**Your task:** Retype, without changes, every line from the line that contains "The width and" through the final line of the records. Exclude pictures.

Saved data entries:
☆ ☆ ☆ ☆

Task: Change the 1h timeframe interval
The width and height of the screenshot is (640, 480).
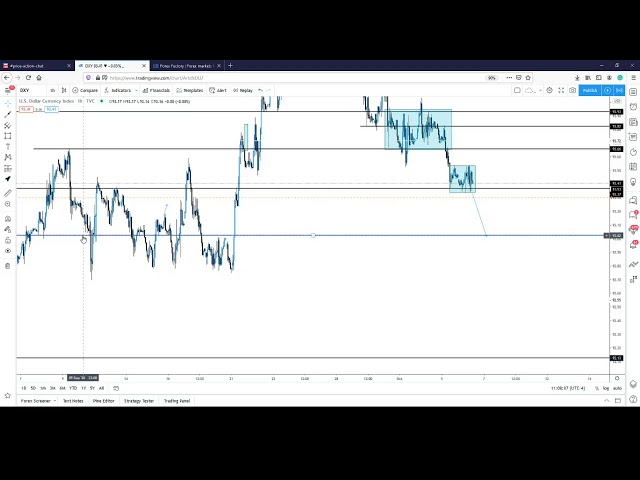Action: click(x=53, y=90)
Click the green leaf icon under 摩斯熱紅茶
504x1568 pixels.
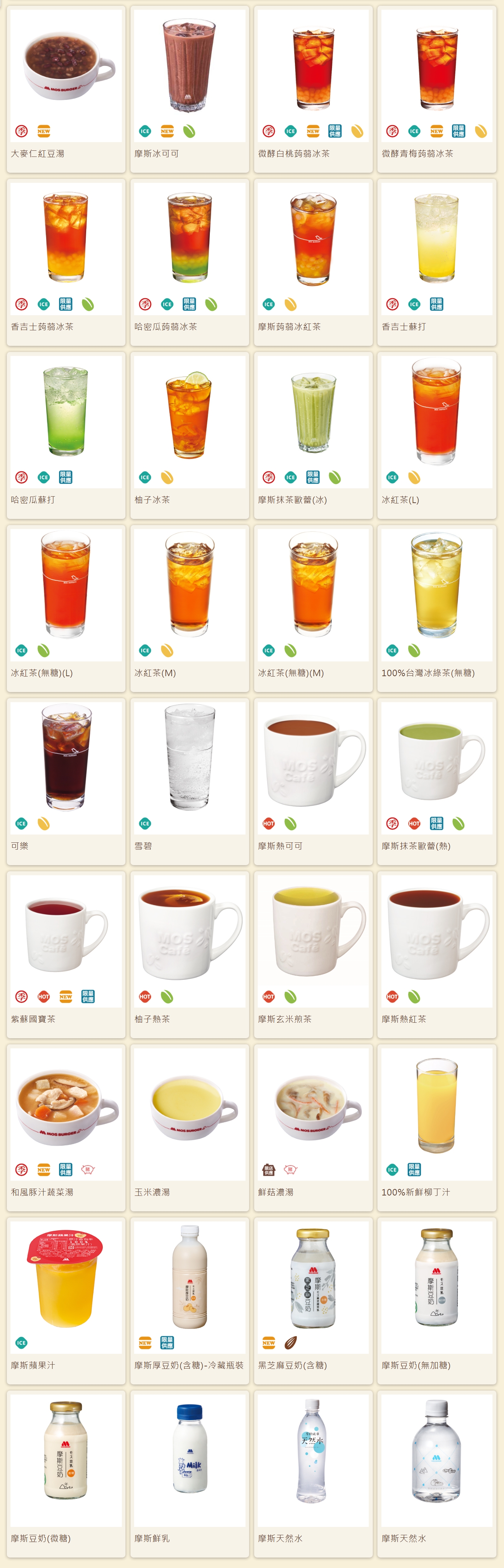click(x=414, y=997)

☆ ☆ ☆ ☆

**Your solution:**
The width and height of the screenshot is (640, 480).
Action: click(x=53, y=90)
Click the green leaf icon under 摩斯熱紅茶
504x1568 pixels.
click(x=414, y=997)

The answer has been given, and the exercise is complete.